Try it
Once you have read the data below, set it all down again exactly.

Available data
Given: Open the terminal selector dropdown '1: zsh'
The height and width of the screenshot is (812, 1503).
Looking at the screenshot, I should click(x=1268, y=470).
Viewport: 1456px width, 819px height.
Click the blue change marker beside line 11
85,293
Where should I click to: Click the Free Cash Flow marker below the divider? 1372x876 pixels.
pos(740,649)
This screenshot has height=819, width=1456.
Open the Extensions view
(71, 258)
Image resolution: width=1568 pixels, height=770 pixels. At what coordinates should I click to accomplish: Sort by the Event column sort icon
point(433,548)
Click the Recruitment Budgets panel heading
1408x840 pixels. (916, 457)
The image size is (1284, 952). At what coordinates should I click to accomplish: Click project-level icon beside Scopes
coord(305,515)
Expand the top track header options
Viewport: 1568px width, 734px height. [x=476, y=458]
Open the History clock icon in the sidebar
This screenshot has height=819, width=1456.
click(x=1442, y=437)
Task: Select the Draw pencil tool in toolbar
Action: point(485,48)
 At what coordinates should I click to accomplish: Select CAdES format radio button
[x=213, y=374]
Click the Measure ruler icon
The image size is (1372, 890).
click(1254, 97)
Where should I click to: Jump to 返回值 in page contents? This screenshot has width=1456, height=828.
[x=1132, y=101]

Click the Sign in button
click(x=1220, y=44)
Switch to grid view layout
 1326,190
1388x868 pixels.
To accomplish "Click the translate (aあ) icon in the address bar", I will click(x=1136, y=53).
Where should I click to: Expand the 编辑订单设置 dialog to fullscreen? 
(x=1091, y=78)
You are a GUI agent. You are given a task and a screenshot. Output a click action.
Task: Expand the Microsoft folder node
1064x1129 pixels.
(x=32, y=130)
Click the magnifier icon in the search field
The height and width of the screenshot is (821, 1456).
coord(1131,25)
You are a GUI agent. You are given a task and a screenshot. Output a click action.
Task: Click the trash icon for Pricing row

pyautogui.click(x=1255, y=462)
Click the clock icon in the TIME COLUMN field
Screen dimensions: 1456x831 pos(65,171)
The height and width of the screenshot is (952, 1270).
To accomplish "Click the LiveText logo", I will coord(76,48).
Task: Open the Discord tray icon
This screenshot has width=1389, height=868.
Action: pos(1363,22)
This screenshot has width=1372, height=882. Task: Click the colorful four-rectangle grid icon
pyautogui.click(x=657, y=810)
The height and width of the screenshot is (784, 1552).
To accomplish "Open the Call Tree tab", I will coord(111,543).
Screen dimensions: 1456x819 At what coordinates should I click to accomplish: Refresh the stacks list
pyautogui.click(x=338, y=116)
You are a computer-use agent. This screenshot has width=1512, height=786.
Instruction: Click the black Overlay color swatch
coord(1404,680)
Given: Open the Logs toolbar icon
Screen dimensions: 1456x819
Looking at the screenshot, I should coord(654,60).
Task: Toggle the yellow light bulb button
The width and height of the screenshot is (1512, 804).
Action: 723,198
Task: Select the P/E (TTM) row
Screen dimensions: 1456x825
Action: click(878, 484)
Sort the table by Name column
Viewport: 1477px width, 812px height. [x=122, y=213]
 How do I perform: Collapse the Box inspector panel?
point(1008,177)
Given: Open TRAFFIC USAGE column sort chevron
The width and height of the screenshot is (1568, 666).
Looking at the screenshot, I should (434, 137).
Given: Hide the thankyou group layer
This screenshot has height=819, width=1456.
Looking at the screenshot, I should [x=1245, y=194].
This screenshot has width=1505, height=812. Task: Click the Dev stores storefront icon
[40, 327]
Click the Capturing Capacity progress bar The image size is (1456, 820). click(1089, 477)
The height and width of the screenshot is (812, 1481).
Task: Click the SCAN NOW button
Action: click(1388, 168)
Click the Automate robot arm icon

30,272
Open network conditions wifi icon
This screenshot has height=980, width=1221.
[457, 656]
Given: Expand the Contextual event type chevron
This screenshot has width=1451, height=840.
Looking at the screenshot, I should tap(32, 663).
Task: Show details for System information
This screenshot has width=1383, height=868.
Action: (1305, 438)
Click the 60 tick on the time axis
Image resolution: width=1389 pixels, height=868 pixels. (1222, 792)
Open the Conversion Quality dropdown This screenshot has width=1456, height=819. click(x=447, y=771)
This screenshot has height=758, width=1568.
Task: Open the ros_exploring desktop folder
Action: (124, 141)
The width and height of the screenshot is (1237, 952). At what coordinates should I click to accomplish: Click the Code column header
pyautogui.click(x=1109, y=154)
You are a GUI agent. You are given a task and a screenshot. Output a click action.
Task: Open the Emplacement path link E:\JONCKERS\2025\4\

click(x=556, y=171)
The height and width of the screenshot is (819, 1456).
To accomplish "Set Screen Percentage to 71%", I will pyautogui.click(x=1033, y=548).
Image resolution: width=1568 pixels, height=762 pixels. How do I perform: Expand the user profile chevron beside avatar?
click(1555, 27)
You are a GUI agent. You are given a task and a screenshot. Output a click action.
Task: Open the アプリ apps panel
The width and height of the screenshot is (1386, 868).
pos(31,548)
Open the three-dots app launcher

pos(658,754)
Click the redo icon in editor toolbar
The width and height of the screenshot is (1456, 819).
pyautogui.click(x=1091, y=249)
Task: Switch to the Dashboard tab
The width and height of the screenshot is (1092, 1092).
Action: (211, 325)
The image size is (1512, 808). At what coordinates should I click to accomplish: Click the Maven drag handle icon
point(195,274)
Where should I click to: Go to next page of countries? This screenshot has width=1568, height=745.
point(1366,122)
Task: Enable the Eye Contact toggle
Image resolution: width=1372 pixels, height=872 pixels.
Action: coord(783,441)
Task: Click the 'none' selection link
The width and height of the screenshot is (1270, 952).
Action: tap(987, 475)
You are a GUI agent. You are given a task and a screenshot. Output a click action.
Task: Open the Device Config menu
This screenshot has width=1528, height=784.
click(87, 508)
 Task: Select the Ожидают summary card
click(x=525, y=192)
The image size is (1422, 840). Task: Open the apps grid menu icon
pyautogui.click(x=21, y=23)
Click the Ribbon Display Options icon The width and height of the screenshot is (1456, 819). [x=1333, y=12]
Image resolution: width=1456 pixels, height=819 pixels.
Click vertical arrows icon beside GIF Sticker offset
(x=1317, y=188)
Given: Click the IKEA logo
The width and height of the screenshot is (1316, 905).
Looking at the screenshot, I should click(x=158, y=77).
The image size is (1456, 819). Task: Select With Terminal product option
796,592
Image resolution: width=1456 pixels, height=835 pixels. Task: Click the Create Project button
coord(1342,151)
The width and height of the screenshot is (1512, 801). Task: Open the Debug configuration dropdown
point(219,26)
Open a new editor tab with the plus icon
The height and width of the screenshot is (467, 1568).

Output below
Given: Open the terminal selector dropdown '1: zsh'
The height and width of the screenshot is (812, 1503).
Looking at the screenshot, I should click(x=1268, y=470).
Viewport: 1456px width, 819px height.
Click the blue change marker beside line 11
85,293
Where should I click to: Click the Free Cash Flow marker below the divider? 1372x876 pixels.
pos(740,649)
This screenshot has height=819, width=1456.
Open the Extensions view
(71, 258)
Image resolution: width=1568 pixels, height=770 pixels. At what coordinates should I click to accomplish: Sort by the Event column sort icon
point(433,548)
Click the Recruitment Budgets panel heading
1408x840 pixels. (916, 457)
The image size is (1284, 952). At what coordinates should I click to accomplish: Click project-level icon beside Scopes
coord(305,515)
Expand the top track header options
Viewport: 1568px width, 734px height. [x=476, y=458]
Open the History clock icon in the sidebar
This screenshot has height=819, width=1456.
click(x=1442, y=437)
Task: Select the Draw pencil tool in toolbar
Action: point(485,48)
 At what coordinates should I click to accomplish: Select CAdES format radio button
[x=213, y=374]
Click the Measure ruler icon
The image size is (1372, 890).
click(1254, 97)
Where should I click to: Jump to 返回值 in page contents? This screenshot has width=1456, height=828.
[x=1132, y=101]

Click the Sign in button
click(x=1220, y=44)
Switch to grid view layout
 1326,190
1388x868 pixels.
To accomplish "Click the translate (aあ) icon in the address bar", I will click(x=1136, y=53).
Where should I click to: Expand the 编辑订单设置 dialog to fullscreen? 
(x=1091, y=78)
You are a GUI agent. You are given a task and a screenshot. Output a click action.
Task: Expand the Microsoft folder node
1064x1129 pixels.
(x=32, y=130)
Click the magnifier icon in the search field
The height and width of the screenshot is (821, 1456).
coord(1131,25)
You are a GUI agent. You are given a task and a screenshot. Output a click action.
Task: Click the trash icon for Pricing row

pyautogui.click(x=1255, y=462)
Click the clock icon in the TIME COLUMN field
Screen dimensions: 1456x831 pos(65,171)
The height and width of the screenshot is (952, 1270).
To accomplish "Click the LiveText logo", I will coord(76,48).
Task: Open the Discord tray icon
This screenshot has width=1389, height=868.
Action: pos(1363,22)
This screenshot has width=1372, height=882. Task: Click the colorful four-rectangle grid icon
pyautogui.click(x=657, y=810)
The height and width of the screenshot is (784, 1552).
To accomplish "Open the Call Tree tab", I will coord(111,543).
Screen dimensions: 1456x819 At what coordinates should I click to accomplish: Refresh the stacks list
pyautogui.click(x=338, y=116)
You are a computer-use agent. This screenshot has width=1512, height=786.
Instruction: Click the black Overlay color swatch
coord(1404,680)
Given: Open the Logs toolbar icon
Screen dimensions: 1456x819
Looking at the screenshot, I should coord(654,60).
Task: Toggle the yellow light bulb button
The width and height of the screenshot is (1512, 804).
Action: 723,198
Task: Select the P/E (TTM) row
Screen dimensions: 1456x825
Action: click(878, 484)
Sort the table by Name column
Viewport: 1477px width, 812px height. [x=122, y=213]
 How do I perform: Collapse the Box inspector panel?
point(1008,177)
Given: Open TRAFFIC USAGE column sort chevron
The width and height of the screenshot is (1568, 666).
Looking at the screenshot, I should (434, 137).
Given: Hide the thankyou group layer
This screenshot has height=819, width=1456.
Looking at the screenshot, I should [x=1245, y=194].
This screenshot has width=1505, height=812. Task: Click the Dev stores storefront icon
[40, 327]
Click the Capturing Capacity progress bar The image size is (1456, 820). click(1089, 477)
The height and width of the screenshot is (812, 1481).
Task: Click the SCAN NOW button
Action: click(1388, 168)
Click the Automate robot arm icon

30,272
Open network conditions wifi icon
This screenshot has height=980, width=1221.
[457, 656]
Given: Expand the Contextual event type chevron
This screenshot has width=1451, height=840.
Looking at the screenshot, I should tap(32, 663).
Task: Show details for System information
This screenshot has width=1383, height=868.
Action: (1305, 438)
Click the 60 tick on the time axis
Image resolution: width=1389 pixels, height=868 pixels. (1222, 792)
Open the Conversion Quality dropdown This screenshot has width=1456, height=819. click(x=447, y=771)
This screenshot has height=758, width=1568.
Task: Open the ros_exploring desktop folder
Action: (124, 141)
The width and height of the screenshot is (1237, 952). At what coordinates should I click to accomplish: Click the Code column header
pyautogui.click(x=1109, y=154)
You are a GUI agent. You are given a task and a screenshot. Output a click action.
Task: Open the Emplacement path link E:\JONCKERS\2025\4\

click(x=556, y=171)
The height and width of the screenshot is (819, 1456).
To accomplish "Set Screen Percentage to 71%", I will pyautogui.click(x=1033, y=548).
Image resolution: width=1568 pixels, height=762 pixels. How do I perform: Expand the user profile chevron beside avatar?
click(1555, 27)
You are a GUI agent. You are given a task and a screenshot. Output a click action.
Task: Open the アプリ apps panel
The width and height of the screenshot is (1386, 868).
pos(31,548)
Open the three-dots app launcher

pos(658,754)
Click the redo icon in editor toolbar
The width and height of the screenshot is (1456, 819).
pyautogui.click(x=1091, y=249)
Task: Switch to the Dashboard tab
The width and height of the screenshot is (1092, 1092).
Action: (211, 325)
The image size is (1512, 808). At what coordinates should I click to accomplish: Click the Maven drag handle icon
point(195,274)
Where should I click to: Go to next page of countries? This screenshot has width=1568, height=745.
point(1366,122)
Task: Enable the Eye Contact toggle
Image resolution: width=1372 pixels, height=872 pixels.
Action: coord(783,441)
Task: Click the 'none' selection link
The width and height of the screenshot is (1270, 952).
Action: tap(987, 475)
You are a GUI agent. You are given a task and a screenshot. Output a click action.
Task: Open the Device Config menu
This screenshot has width=1528, height=784.
click(87, 508)
 Task: Select the Ожидают summary card
click(x=525, y=192)
The image size is (1422, 840). Task: Open the apps grid menu icon
pyautogui.click(x=21, y=23)
Click the Ribbon Display Options icon The width and height of the screenshot is (1456, 819). [x=1333, y=12]
Image resolution: width=1456 pixels, height=819 pixels.
Click vertical arrows icon beside GIF Sticker offset
(x=1317, y=188)
Given: Click the IKEA logo
The width and height of the screenshot is (1316, 905).
Looking at the screenshot, I should click(x=158, y=77).
The image size is (1456, 819). Task: Select With Terminal product option
796,592
Image resolution: width=1456 pixels, height=835 pixels. Task: Click the Create Project button
coord(1342,151)
The width and height of the screenshot is (1512, 801). Task: Open the Debug configuration dropdown
point(219,26)
Open a new editor tab with the plus icon
The height and width of the screenshot is (467, 1568).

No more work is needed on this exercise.